> **THE EXERCISE**: Rewrite the listing below from its start through the line that has "coord(568,74)", requests included, scaling every coordinate in the answers by 1.2 and rounding to whole numbers, with halves going up. Give only those lines, and leave the pictures out.

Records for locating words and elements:
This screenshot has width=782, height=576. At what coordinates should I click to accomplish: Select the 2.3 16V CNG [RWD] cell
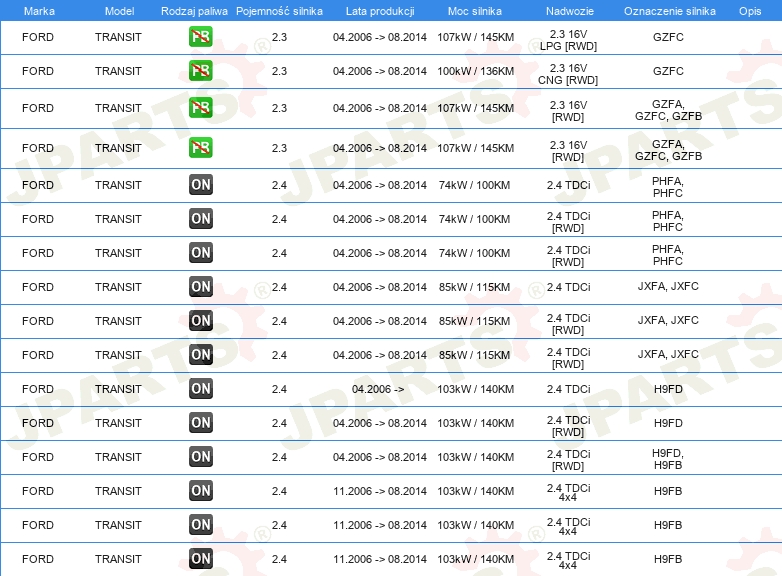coord(568,74)
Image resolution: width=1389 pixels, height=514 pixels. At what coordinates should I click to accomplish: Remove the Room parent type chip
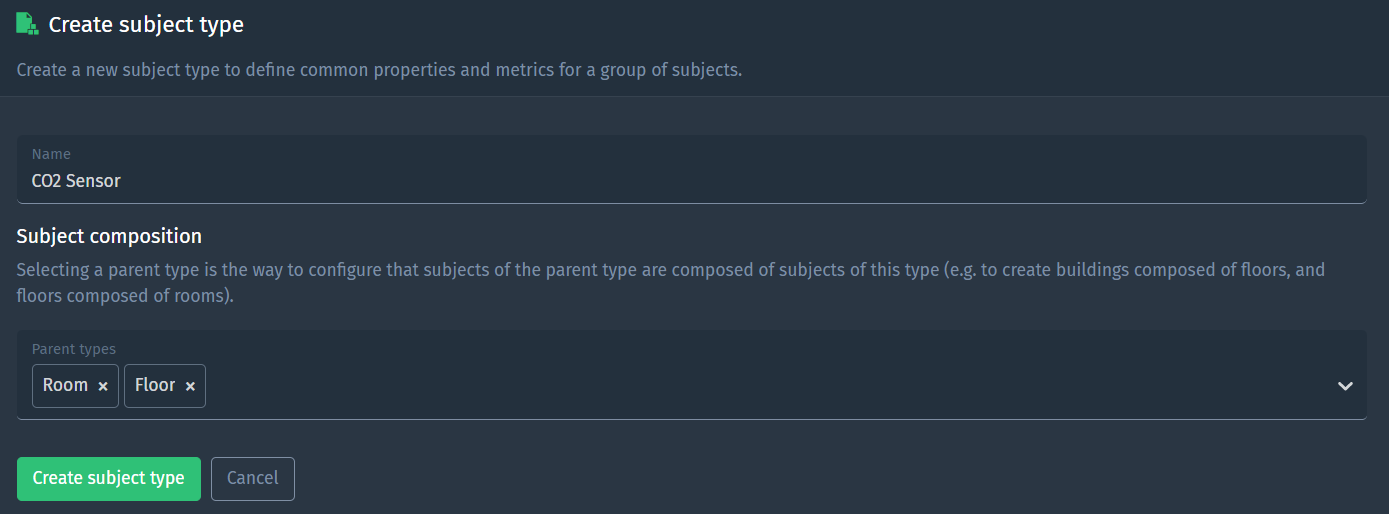coord(103,386)

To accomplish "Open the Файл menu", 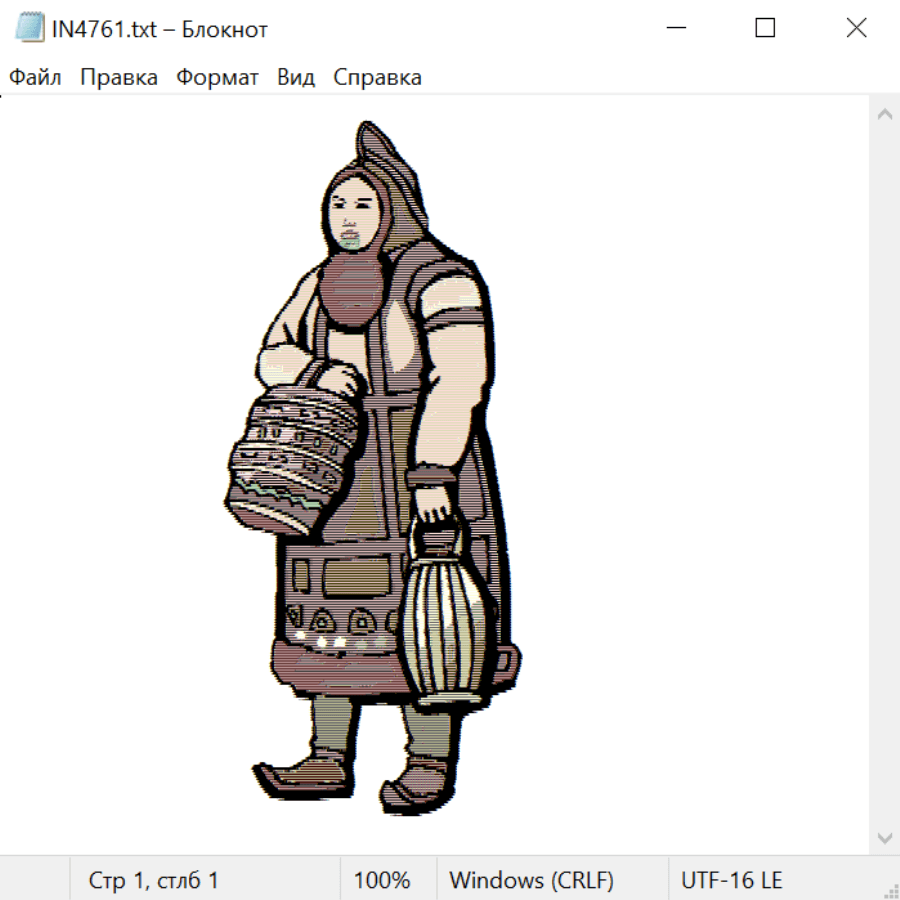I will (35, 78).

> **PROBLEM SOLUTION**:
This screenshot has width=782, height=576. At what coordinates should I click to accomplish: Select the 2.3 16V CNG [RWD] cell
coord(682,89)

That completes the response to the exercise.